[Collected data]
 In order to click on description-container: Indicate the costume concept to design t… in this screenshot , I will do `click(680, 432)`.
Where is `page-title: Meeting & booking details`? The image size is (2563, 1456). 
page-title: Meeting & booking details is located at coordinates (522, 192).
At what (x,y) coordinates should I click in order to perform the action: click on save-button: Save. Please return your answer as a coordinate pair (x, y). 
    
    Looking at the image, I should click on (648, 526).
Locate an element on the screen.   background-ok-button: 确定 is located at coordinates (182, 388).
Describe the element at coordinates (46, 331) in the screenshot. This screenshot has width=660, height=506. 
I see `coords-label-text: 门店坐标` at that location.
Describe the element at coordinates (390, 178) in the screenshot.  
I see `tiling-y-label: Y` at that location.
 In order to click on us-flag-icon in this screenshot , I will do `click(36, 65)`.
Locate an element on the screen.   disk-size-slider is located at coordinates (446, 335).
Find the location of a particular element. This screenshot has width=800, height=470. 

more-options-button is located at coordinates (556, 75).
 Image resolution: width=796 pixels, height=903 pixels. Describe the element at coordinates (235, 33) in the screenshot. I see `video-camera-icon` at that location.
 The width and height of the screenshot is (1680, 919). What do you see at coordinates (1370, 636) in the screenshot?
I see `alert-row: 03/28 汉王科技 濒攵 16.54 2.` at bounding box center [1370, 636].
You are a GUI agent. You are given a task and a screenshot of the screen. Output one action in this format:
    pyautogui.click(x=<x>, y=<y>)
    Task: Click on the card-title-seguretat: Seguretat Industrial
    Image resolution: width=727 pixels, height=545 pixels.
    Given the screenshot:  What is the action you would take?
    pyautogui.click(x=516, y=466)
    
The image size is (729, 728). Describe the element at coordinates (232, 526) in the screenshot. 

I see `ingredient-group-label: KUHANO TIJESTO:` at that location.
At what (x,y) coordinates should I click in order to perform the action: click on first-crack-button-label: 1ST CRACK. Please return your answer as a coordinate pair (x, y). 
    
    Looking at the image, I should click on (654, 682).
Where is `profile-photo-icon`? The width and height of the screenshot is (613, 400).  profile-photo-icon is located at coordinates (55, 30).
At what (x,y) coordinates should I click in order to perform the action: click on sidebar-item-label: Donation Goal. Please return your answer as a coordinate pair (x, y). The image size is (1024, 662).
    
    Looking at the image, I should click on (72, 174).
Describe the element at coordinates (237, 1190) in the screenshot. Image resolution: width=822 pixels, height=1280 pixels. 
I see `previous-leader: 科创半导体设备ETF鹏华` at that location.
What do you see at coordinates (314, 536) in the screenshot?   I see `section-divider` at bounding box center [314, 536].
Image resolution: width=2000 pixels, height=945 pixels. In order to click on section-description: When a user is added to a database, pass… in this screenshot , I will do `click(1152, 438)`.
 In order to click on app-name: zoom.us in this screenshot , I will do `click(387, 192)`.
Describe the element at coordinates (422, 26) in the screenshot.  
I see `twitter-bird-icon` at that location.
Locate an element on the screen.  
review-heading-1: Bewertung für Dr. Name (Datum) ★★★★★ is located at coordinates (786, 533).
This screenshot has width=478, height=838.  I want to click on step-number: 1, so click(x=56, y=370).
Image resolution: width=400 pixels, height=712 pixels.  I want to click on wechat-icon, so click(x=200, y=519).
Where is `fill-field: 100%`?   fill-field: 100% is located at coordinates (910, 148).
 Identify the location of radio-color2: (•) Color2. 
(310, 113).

Assigned task:
Which lines of the listing above contain the string "located"? Return every one of them in full, with uppercase and lowercase treated as distinct.

Solution for this task:
page-title: Meeting & booking details is located at coordinates (522, 192).
Locate an element on the screen.   background-ok-button: 确定 is located at coordinates (182, 388).
Locate an element on the screen.   disk-size-slider is located at coordinates (446, 335).
more-options-button is located at coordinates (556, 75).
Where is `profile-photo-icon`? The width and height of the screenshot is (613, 400).  profile-photo-icon is located at coordinates (55, 30).
review-heading-1: Bewertung für Dr. Name (Datum) ★★★★★ is located at coordinates (786, 533).
Where is `fill-field: 100%`?   fill-field: 100% is located at coordinates (910, 148).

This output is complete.